> **Task statement**
Put the rows below, starting at the first row and ending at the line that contains "Thorough is located", into a JSON list of strings, one string per line, with blank lines omitted. Leave the pictures out of the answer.

[Pointing rows for screenshots and pages]
──────────
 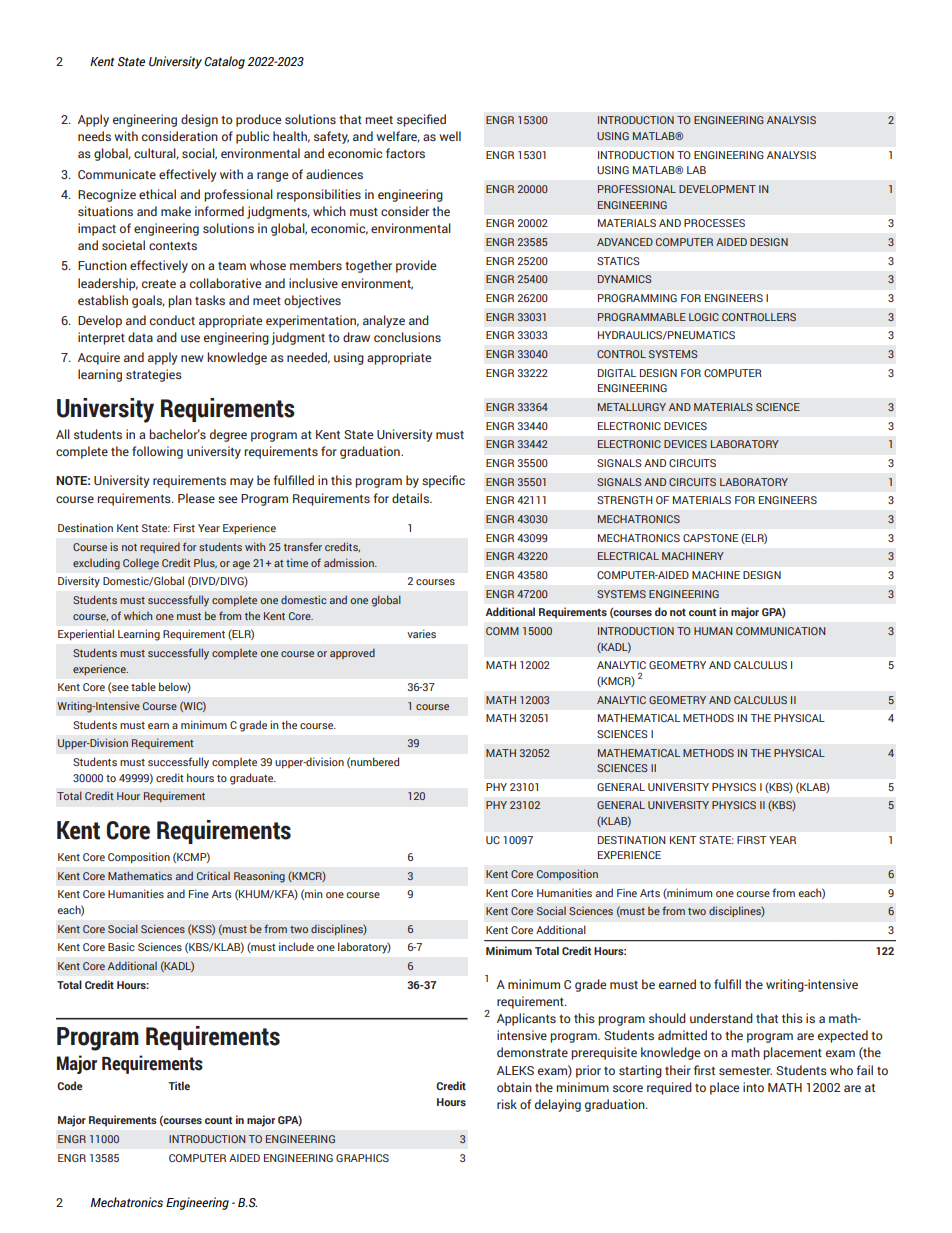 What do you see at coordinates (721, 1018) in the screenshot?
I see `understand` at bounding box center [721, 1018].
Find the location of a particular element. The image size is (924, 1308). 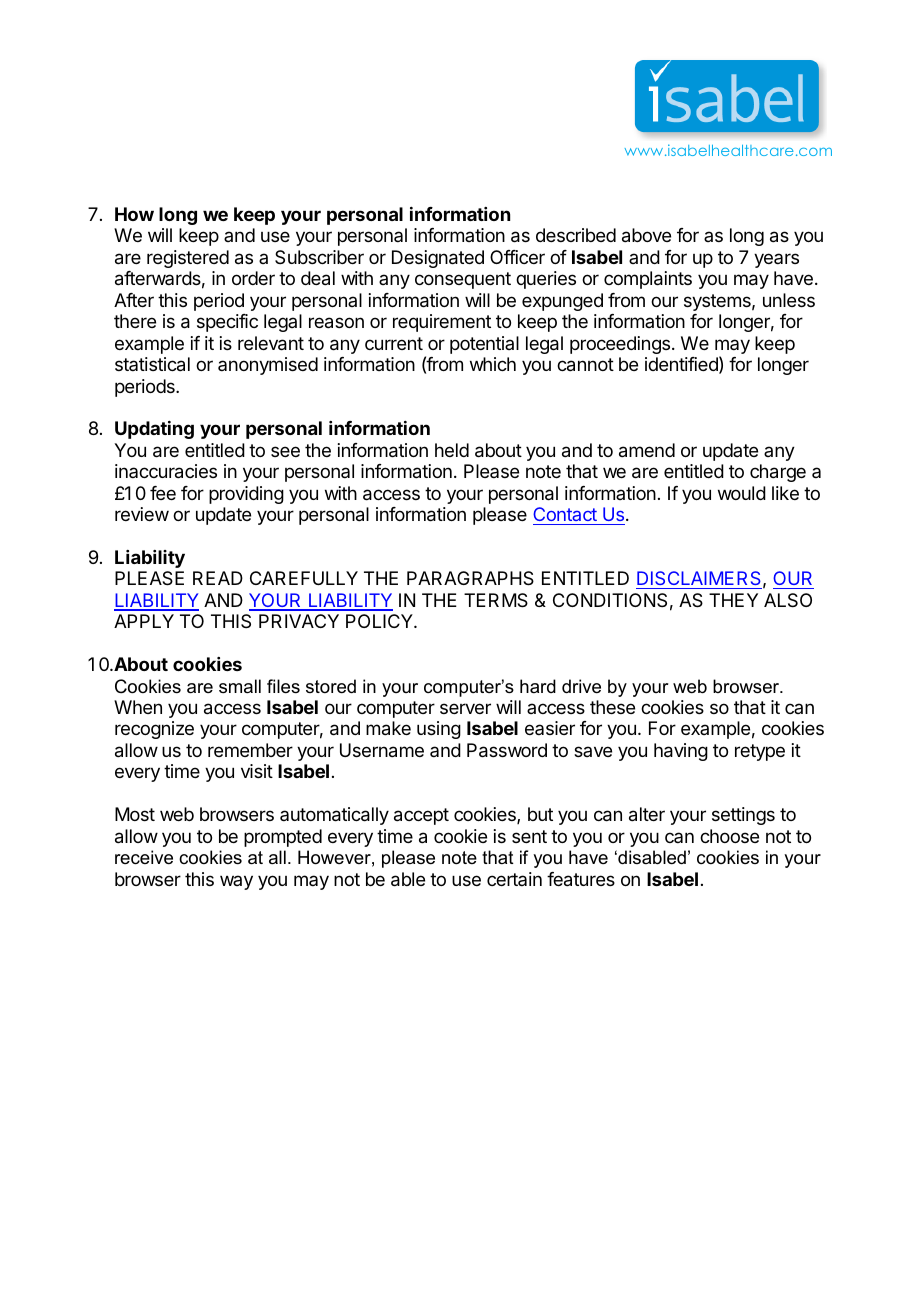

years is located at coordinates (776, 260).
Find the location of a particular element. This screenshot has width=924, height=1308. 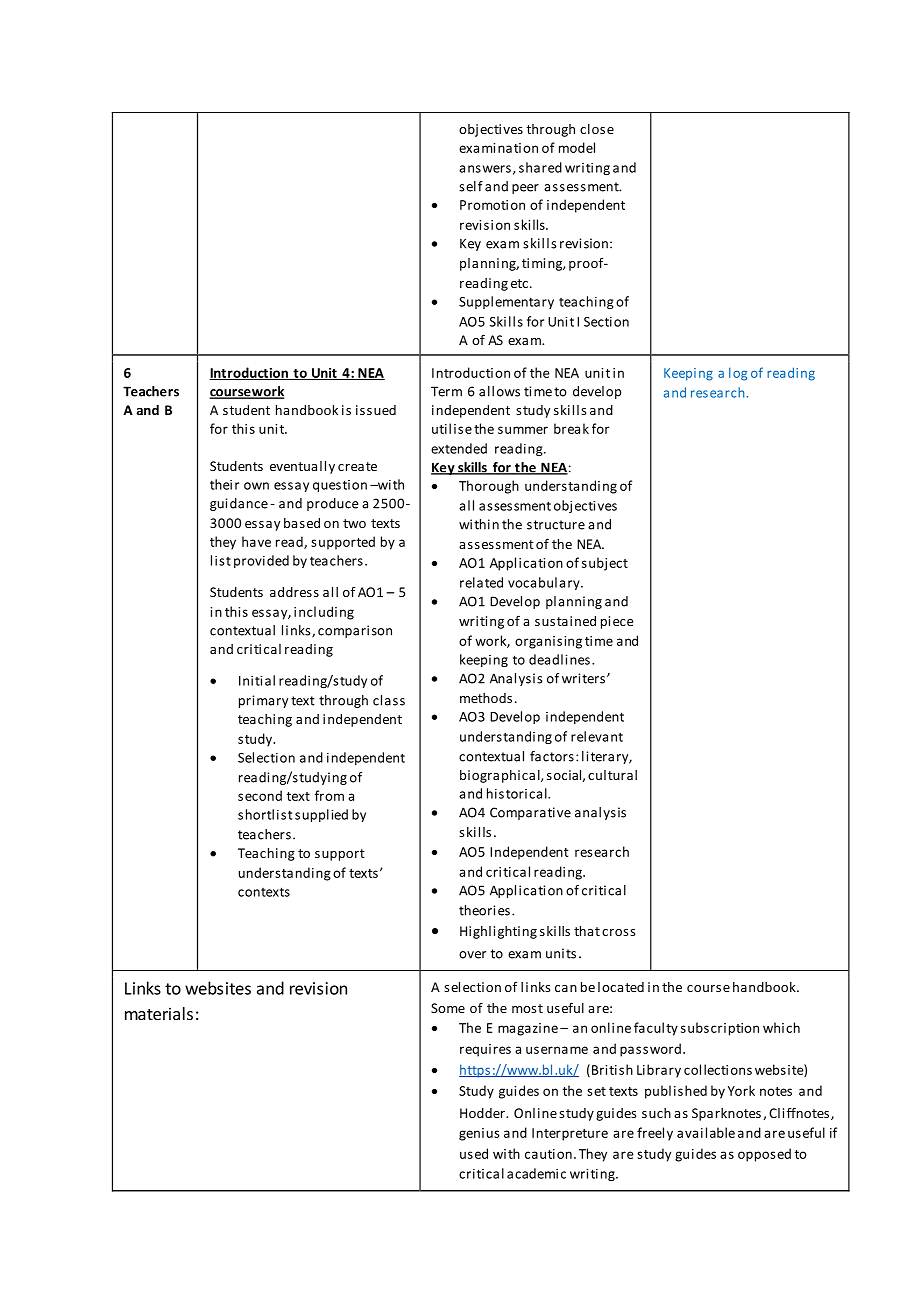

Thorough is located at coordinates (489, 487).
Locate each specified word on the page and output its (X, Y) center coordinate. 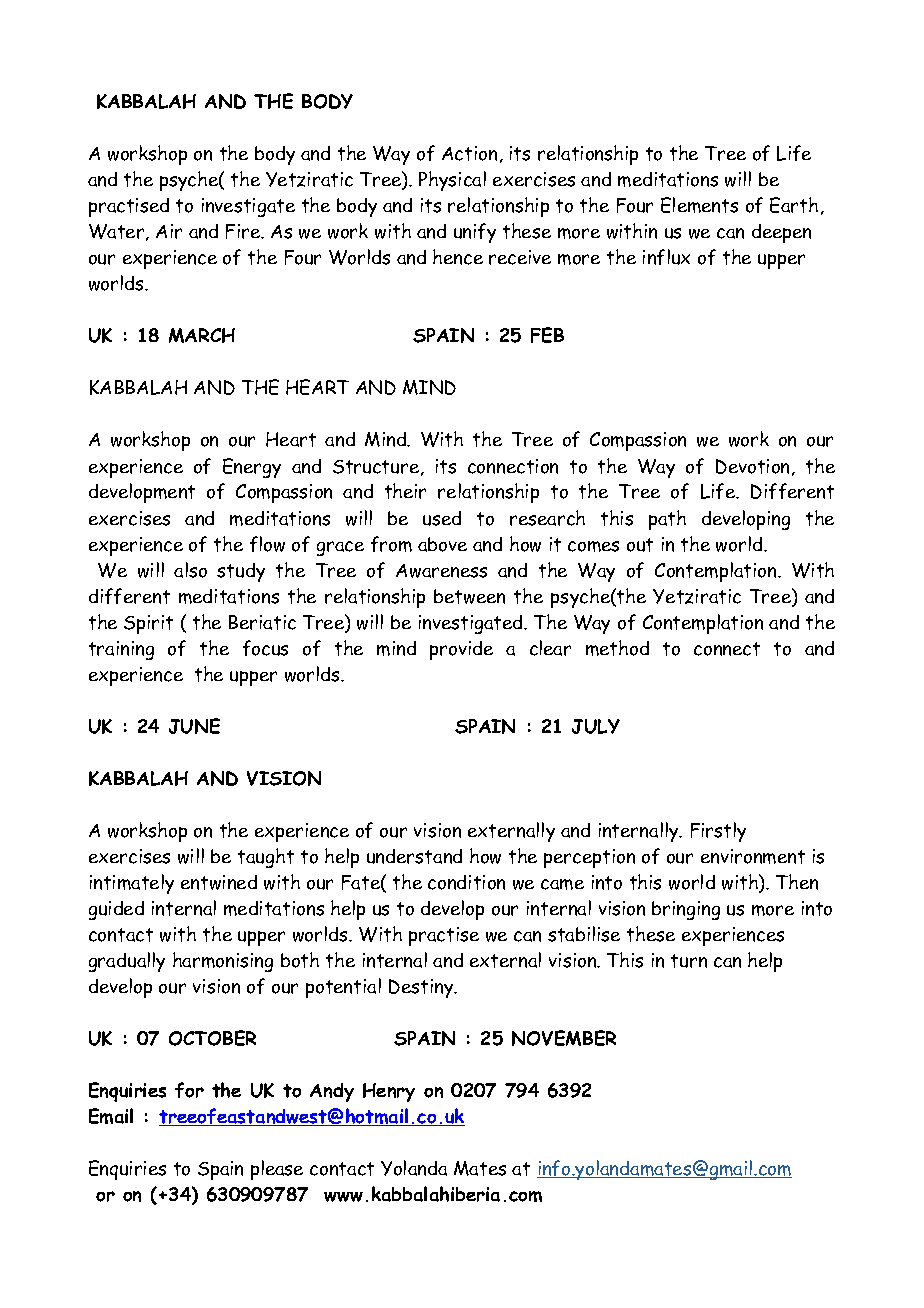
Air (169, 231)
──────────
> **The completed task**
[
  "  What do you see at coordinates (721, 1018) in the screenshot?",
  "I see `understand` at bounding box center [721, 1018].",
  "Find the location of a particular element. The image size is (924, 1308). ",
  "years is located at coordinates (776, 260).",
  "Find the location of a particular element. This screenshot has width=924, height=1308. ",
  "Thorough is located at coordinates (489, 487)."
]